Die Grafen von Foix und spaeter die Koenige von Navarra
besassen riesige Laendereien, deren finanzielle Verwaltung
sie an ihre Beamten delegierten.
Von nun an wuerde Sombrun es mit einem ortsansaessigen,
gar omipraesenten Lehensherrn zu tun haben. Indem er
einen Herren auf Sombrun einsetzte, veraeusserte Heinrich
IV. Einen Teil franzoesischen Besitztums, obwohl dessen
Unveraeusserlichkeit seit Franz I. Grundsatz des franzoesischen
Koenigreichs war.
Die zukuenftigen Herren von Sombrun wuerden also ihre
Rechte einem Kaufvertrag verdanken, der von seinem Ursprung
her anfechtbar war. Die Einwohnergemeinschaft, die die
Lehensherren unermuedlich bekaempfte, wuerde nichts
unversucht lassen, die Infraktion des Rechts und des
Usus auszunutzen.
Raimond de Caussade muss sehr geschickt gewesen sein,
denn er lebte mit den Einwohnern von Sombrun in gutem
Einvernehmen. Seine Residenz wurde eingestuft als Herrensitz.
Wahrscheinlich handelte es sich um einen eher bescheidenen
Wohnsitz, der in der Kaufurkunde nicht erwaehnt war.

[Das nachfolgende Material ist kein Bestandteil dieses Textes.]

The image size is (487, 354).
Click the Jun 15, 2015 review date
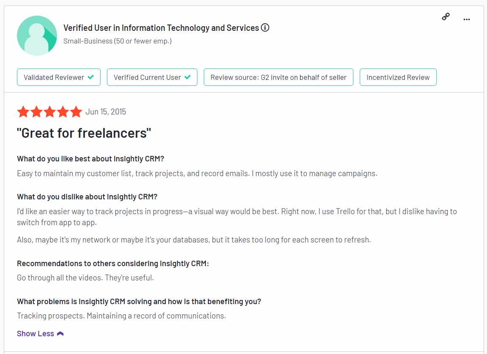point(106,112)
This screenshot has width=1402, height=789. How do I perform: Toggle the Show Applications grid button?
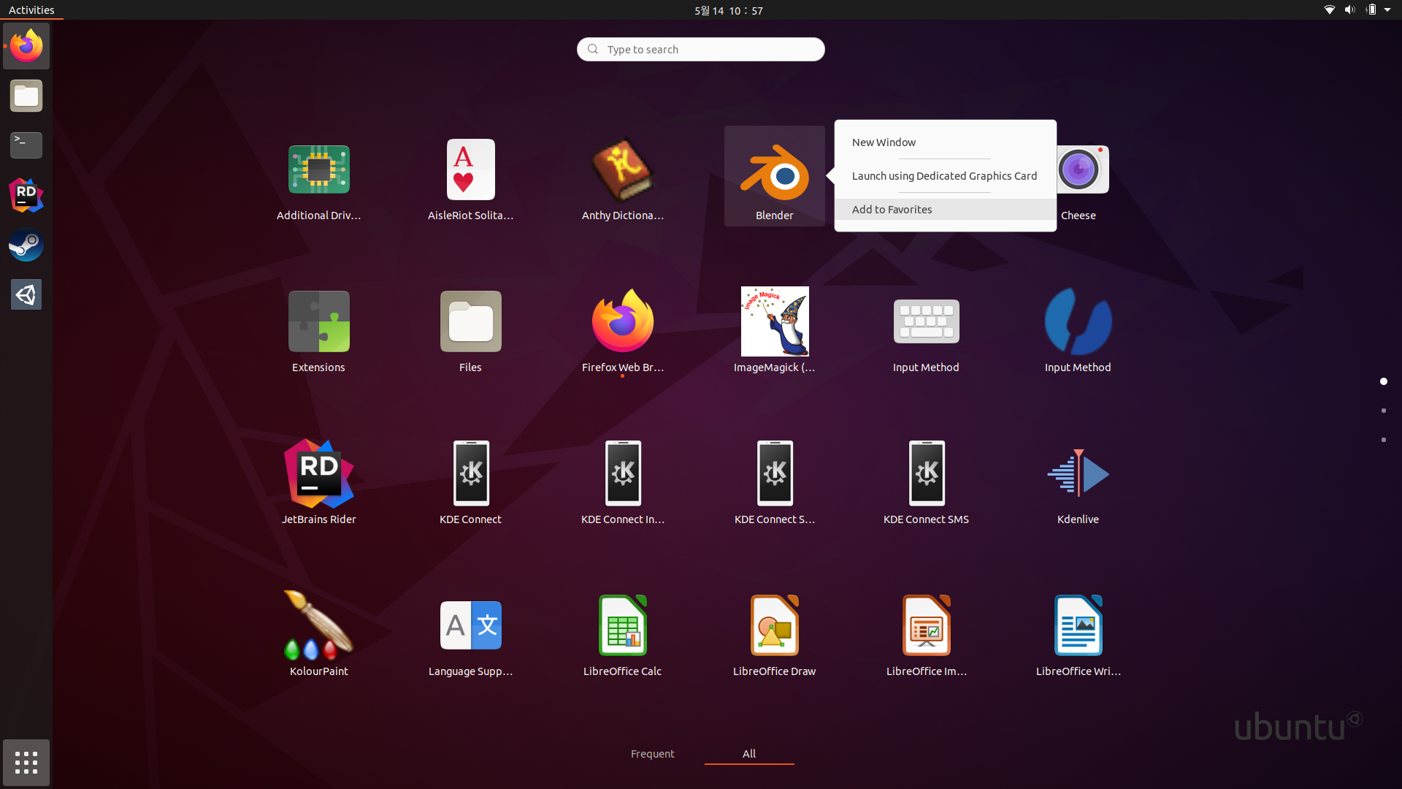(x=26, y=763)
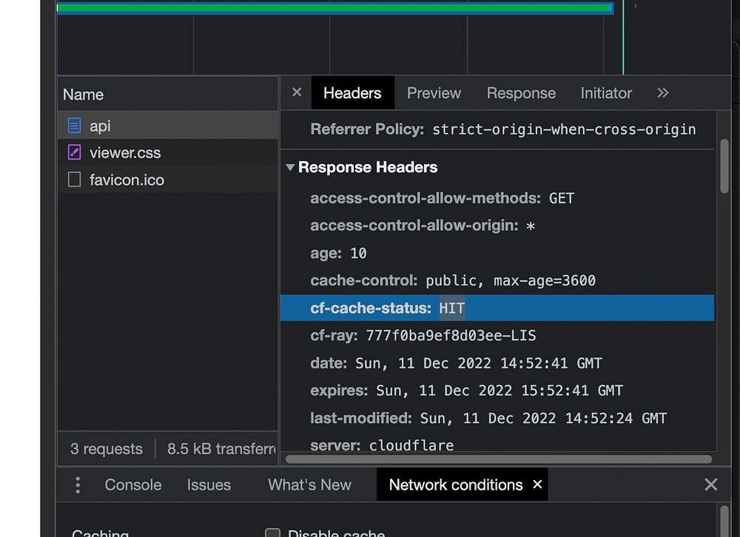Close the request details pane
Screen dimensions: 740x537
click(297, 92)
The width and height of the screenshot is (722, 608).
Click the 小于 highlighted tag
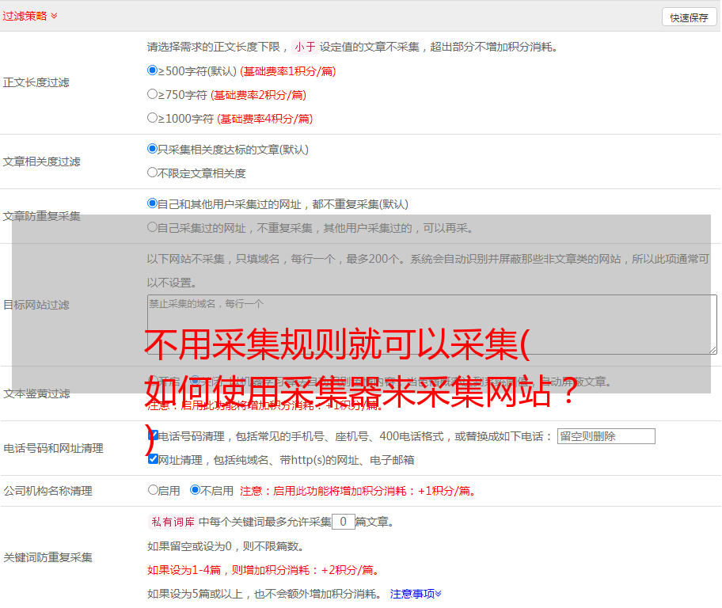point(305,47)
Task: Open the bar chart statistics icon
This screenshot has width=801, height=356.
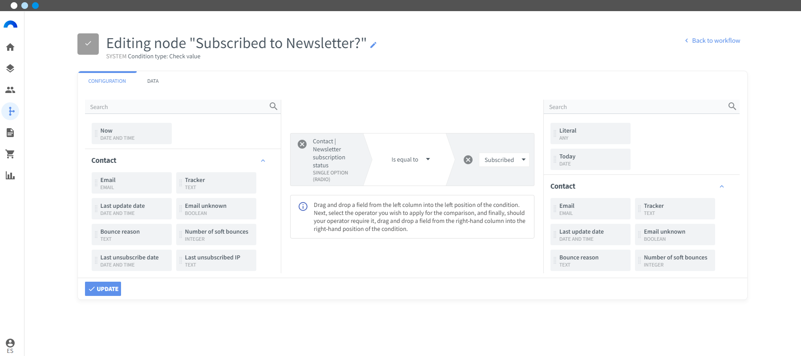Action: 10,175
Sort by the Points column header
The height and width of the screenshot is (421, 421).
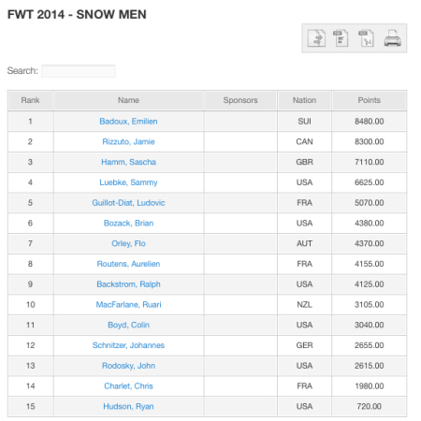[x=369, y=100]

Hingegen wirde die Muehle von Sombrun in dieser Urkunde
als "Schmuckstueck" des Lehensgutes bezeichnet.
Sie sicherte ein jaehrliches Einkommen von 65 Pfund.
Raimond de Caussade verstarb 1632 kinderlos: Sein Neffe,
Joseph de Monet, wurde sein Nachfolger. Sowohl die Monets
als auch die Caussade stammten aus Béarn und
waren katholisch. Etienne de Monet, Josephs Bruder,
hatte unter Ludwig XIV. die Protestanten in seiner Geburtsregion
Béarn verfolgt. Ein Jahrhundert vorher hatte
seine Familie nach Aragón fliehen muessen, als
Jeanne d'Albret den Reformierten Glauben aufzwang.